Rather than forecast the Google Trend (complicated because the whole scale will be redone if Christmas 2021 is bigger than previous years) let’s look at the amount of traffic to the All I Want for Christmas is You wikipedia page. This data is freely available from Toolforge
Given this data from 2015 up until yesterday what will the pageviews forecast look like for this year?
Running the most basic Forecast Forge forecast looks like this:
There are a few good things here; the algorithm has clearly learned that something big happens in December and it isn’t doing anything too crazy like predicting negative values.
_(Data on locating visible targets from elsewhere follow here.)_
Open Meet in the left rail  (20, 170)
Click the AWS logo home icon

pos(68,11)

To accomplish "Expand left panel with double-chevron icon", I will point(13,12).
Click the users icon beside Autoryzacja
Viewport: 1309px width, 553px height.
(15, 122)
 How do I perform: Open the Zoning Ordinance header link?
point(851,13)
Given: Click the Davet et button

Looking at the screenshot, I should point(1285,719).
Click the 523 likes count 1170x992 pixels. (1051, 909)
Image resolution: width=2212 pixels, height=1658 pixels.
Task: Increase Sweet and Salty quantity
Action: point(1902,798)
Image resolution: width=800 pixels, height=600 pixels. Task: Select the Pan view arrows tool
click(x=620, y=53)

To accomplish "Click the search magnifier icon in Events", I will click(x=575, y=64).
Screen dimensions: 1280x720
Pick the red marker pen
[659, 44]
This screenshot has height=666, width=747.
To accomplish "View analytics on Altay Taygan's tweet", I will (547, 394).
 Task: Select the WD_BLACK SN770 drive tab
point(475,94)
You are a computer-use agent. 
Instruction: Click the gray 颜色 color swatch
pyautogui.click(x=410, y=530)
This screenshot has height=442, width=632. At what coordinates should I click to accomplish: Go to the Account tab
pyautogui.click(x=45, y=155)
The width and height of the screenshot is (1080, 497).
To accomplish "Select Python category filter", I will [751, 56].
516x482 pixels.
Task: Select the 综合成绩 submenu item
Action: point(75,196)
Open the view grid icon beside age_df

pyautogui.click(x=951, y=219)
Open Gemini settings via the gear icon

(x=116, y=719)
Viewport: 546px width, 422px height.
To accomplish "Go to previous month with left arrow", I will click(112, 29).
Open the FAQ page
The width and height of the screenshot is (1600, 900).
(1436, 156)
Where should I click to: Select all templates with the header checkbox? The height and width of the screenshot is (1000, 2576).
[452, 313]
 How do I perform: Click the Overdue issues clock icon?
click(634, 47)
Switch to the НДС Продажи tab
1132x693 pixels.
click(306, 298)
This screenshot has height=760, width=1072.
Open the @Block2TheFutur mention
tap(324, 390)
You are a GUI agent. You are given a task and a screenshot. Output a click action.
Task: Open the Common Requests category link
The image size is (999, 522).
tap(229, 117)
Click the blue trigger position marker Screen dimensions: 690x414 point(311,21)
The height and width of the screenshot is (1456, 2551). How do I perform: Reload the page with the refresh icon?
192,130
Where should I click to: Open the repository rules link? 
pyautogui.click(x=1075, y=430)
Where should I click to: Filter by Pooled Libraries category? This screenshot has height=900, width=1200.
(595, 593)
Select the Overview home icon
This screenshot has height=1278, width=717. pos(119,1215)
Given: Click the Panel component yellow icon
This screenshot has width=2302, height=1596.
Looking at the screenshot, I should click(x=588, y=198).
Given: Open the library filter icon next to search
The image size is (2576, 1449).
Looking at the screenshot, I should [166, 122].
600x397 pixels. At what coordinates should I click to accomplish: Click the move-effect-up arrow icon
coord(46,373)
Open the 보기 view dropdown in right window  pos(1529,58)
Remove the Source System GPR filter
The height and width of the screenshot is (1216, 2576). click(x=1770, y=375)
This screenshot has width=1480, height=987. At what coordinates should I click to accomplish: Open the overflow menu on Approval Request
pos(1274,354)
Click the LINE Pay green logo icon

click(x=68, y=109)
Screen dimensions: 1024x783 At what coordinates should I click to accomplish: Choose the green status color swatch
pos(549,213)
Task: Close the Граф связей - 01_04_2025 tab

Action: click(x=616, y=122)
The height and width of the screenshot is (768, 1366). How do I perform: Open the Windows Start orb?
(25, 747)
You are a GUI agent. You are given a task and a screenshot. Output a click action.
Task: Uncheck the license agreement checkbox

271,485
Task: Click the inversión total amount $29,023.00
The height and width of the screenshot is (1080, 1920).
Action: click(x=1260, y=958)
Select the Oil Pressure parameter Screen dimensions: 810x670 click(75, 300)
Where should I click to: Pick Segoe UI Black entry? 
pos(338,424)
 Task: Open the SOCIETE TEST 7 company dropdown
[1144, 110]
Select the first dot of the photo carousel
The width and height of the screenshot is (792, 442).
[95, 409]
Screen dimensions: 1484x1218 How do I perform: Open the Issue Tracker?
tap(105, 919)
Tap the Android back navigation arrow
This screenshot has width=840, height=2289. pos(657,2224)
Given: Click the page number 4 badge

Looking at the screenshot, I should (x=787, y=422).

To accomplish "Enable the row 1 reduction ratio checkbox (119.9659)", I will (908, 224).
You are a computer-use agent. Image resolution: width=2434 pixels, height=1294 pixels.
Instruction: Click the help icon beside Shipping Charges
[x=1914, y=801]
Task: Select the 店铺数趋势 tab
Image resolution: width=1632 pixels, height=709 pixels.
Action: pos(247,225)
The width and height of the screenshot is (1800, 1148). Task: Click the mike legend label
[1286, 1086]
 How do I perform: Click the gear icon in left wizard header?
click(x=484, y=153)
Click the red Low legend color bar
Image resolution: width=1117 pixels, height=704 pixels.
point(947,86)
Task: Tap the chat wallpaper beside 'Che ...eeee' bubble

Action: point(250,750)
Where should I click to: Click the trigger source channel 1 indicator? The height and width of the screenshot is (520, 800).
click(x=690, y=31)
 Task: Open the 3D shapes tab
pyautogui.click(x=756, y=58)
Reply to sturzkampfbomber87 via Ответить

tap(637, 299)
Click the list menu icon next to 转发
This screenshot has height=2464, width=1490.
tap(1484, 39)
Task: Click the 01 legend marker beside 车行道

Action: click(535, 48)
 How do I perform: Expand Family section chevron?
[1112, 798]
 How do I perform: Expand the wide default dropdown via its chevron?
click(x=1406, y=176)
But, it seems to me, that the algorithm is massively underestimating the scale of the “All I Want for Christmas is You”-mania that is likely to happen in 2021.
The above statement is partially me making a judgement call (I think it is possible but unlikely that the wikipedia page will see the lowest levels of traffic since 2015) ad partially me knowing that the default Forecast Forge algorithm will struggle to fit seasonalities as extreme as we see in the training data.
This kind of thing is a tradeoff that all machine learning approaches will have to make somewhere; the flexibility required to fit extreme seasonality like this would also allow the algorithm to overfit in other situations where there is random noise. Unfortunately I can’t just make a few easy tweaks behind the scenes to Forecast Forge and have it magically work for this forecast and all the others. So I’m going to have to get creative to improve things.
The first thing to do is to look at the chart and try to figure out what kind of seasonal pattern there is.
To me, it looks like there is two parts to it:
You can add regressor columns to help fit both of these patterns as long as the pattern is the same every year; to me, this looks fairly close to the truth for the sawtooth section, but less so for the extra spike.
You can easily add a sawtooth regressor by having an ascending count of days since November 1st. The count resets back to zero after December 25th and then starts again on November 1st the next year. The machine learning then makes sure that the slope of the sawtooth in the forecast is the best fit for the training data.
This looks much more like it! Now let’s add another regressor for the big spike. This is a bit more of a judgement call; I’ve added it just for December 24th and 25th but you could spread it out across more days. You could even do a “final week” sawtooth if that was a better fit for the data (the end result would be two sawtooths stacked on top of each other).
The forecast with this method is quite similar to with just the sawtooth but the extra regressor column allows for a slightly higher peak:
There is a bit more work that could be done here; Maria re-released her Merry Christmas album in 2019 which is probably why that year is so high and in 2020 she was in an Apple TV Christmas special. As far as I can figure out this will not be happening in 2021 although she has released a new collaboration with Khalid on November 5th.
Here is the output from the spreadsheet:
A quick, easier to check prediction; pageviews for the “All I Want For Christmas is You” wikipedia page will peak on 24th December close to 30k. I will check in again with how this is looking nearer the time and also show you some other forecasting methods.